My husband and I visited Cleo’s International doctor the week of arriving home and began the process of exploring doctors and hospitals for her future treatment plan(s). This meant for some long days and quite a few doctor visits, but we felt it was necessary to find the best option for her. A huge provision for us was that we had a few options of highly accredited hospitals that specialize in treating burns within driving distance of our home. In the end, we decided upon Nationwide Children’s Hospital where we were able to keep all of her orthopedic and plastic surgery care within one hospital.
After we settled in, we were able to cooridinate and move forward with a treatment plan for her. We had learned through our orthopedic visits that she had scoliosis (perhaps caused by her side contracture), dysplasia of her right hip and muscle loss in her right leg. Her orthopedic surgeon prepared us that hip surgery was going to be a possibility some time over the next few years, although we were going to do our best to try and avoid that through less evasive options. Our plastic surgery visits revealed that she had some areas of hypertrophic scarring and her newer grafting and donor sites were still healing. There were no immediate skin contracture releases needed, so we could allow for continued healing from the surgeries she had earlier in the year. Both her plastic surgeon and orthopedic surgeon were going to keep an eye on her through visits every three months. Additionally, she was fitted for pressure garments. These help with the scarring and she was to wear them full-time. To further help with the scarring, we were to apply lotion and massage the scarring daily. Finally, she was to visit PT 1-2 times a week. Our first year home was a whole lot about learning, loving, healing, strengthening and observing.
Since arriving home in January 2013, she’s had one contracture release surgery and a skin graft. The contracture release surgery required double leg castings, which left her legs immobile for 5 weeks. This was not the easiest for our little girl who is all about moving about independently! Dressing changes on the donor site were also challenging. However, she (and we) made it through it and after healing and more Physical Therapy. Cleo came out of it better than she went in. She is stronger and faster than ever. From this point on, we continue follow up visits every 6 months for monitoring her hip, leg, skin and scoliosis progress. Growth spurts are when we seem to notice changes, so we keep a diligent eye out for new contractures and gait changes during those times. She also continues Physical Therapy weekly and has lots and lots of playtime with her siblings (the best therapy in my opinion).
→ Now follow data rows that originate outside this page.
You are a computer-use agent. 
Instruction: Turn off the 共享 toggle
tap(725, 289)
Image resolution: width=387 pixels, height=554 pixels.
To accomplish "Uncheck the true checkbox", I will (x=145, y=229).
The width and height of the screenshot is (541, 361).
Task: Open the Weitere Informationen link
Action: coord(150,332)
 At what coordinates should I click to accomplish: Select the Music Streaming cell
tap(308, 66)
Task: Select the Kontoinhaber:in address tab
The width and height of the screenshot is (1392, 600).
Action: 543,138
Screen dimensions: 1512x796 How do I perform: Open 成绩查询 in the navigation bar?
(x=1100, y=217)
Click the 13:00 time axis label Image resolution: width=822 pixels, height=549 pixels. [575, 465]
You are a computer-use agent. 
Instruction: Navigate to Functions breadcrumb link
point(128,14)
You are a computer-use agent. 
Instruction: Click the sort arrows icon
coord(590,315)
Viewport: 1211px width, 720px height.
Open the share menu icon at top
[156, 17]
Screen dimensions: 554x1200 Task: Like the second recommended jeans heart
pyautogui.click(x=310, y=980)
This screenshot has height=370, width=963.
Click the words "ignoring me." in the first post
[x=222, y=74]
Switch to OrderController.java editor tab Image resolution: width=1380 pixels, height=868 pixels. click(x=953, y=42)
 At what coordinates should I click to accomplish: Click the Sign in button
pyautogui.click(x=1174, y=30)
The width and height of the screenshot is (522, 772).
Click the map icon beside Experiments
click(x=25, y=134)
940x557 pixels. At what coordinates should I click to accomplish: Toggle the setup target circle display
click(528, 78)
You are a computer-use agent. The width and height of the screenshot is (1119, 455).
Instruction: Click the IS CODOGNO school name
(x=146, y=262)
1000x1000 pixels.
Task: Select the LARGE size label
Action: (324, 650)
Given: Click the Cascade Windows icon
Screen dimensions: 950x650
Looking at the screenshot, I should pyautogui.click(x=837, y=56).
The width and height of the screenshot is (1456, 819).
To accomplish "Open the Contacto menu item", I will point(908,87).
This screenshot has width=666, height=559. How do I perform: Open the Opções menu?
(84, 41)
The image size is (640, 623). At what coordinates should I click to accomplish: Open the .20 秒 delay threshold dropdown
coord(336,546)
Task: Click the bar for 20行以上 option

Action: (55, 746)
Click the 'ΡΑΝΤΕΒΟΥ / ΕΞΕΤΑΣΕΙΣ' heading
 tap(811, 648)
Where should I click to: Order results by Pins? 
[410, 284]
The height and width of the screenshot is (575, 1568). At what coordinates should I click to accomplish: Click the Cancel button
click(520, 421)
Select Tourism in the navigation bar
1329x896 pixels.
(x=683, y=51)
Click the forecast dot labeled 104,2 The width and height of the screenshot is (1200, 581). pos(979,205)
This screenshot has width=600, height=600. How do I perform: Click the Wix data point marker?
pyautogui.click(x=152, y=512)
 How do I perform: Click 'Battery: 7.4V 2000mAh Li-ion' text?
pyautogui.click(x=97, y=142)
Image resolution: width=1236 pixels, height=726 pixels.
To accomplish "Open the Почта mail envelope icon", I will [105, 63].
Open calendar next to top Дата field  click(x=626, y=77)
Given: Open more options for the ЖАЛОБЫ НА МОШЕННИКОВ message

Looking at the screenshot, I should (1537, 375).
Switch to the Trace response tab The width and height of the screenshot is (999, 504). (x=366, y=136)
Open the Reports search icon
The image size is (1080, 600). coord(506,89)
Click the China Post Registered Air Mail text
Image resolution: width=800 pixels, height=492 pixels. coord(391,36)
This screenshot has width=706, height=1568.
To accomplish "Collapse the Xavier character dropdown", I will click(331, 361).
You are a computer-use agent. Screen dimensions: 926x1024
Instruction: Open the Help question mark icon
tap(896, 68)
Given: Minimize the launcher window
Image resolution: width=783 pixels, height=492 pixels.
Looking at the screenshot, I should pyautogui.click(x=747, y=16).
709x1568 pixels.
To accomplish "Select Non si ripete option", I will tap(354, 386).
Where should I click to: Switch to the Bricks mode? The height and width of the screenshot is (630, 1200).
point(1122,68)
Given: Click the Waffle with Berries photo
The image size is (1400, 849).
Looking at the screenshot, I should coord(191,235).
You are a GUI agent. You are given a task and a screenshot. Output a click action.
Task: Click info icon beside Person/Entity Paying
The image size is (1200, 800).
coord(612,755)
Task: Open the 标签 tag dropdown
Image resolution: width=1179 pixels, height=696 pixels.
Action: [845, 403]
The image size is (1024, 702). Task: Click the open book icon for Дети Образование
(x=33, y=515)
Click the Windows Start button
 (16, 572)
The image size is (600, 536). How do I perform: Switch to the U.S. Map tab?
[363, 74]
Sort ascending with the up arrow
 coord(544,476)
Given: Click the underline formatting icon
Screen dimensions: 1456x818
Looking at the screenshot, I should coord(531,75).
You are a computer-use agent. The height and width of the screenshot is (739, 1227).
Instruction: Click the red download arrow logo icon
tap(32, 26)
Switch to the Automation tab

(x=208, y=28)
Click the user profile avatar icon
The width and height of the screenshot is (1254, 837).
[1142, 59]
iphone photos of a recent trip to NCH to get adjustments noted for new pressure garments
(this usually takes 1-2 visits- one to get fitted and another to get adjustments if they don’t fit correctly)
Other than surgery times, a few extra appointments and pressure garments, daily life is quite typical. She attends pre-school, swims, talks a lot, rides her bike, bosses around her brothers and sister, sings loudly, goes on nature walks to collect little things, talks a lot (did I say that already?), tells me I’m the best Mom in the whole wild west, laughs… you name it, she can do it. The whole bit above seems like a lot (and when we are in the midst of it, it is a lot) but those are chunks of time and then we get right back to the daily grind.
What we have learned throughout all of this is that her scars and orthopedic needs do not define her. Her strong willed personality, her intelligence, her humor, her witty personality, her laughter, her spunk, I could go on… These are the things that make her who she is. We do not hold her back and we don’t hide the scars. In the summer months or during swim times, when her scars become openly visible, people are naturally curious. We get plenty of stares and plenty of questions. We embrace them by letting the questions be asked and answering them the best we can and then we move on (and so do they). This is our normal. We have no idea what the future will bring and we are learning as we go, but one thing we know about our girl… she may be little, but she is mighty and her story remains in the hands of a creator who is so so good.
— guest post by Jessica
This child is amazing. My hero. I am proud to be her Grandmother.
What resources did you use to get information about burn care before you adopted your little one? We are hoping to adopt a child with severe burns and are currently researching.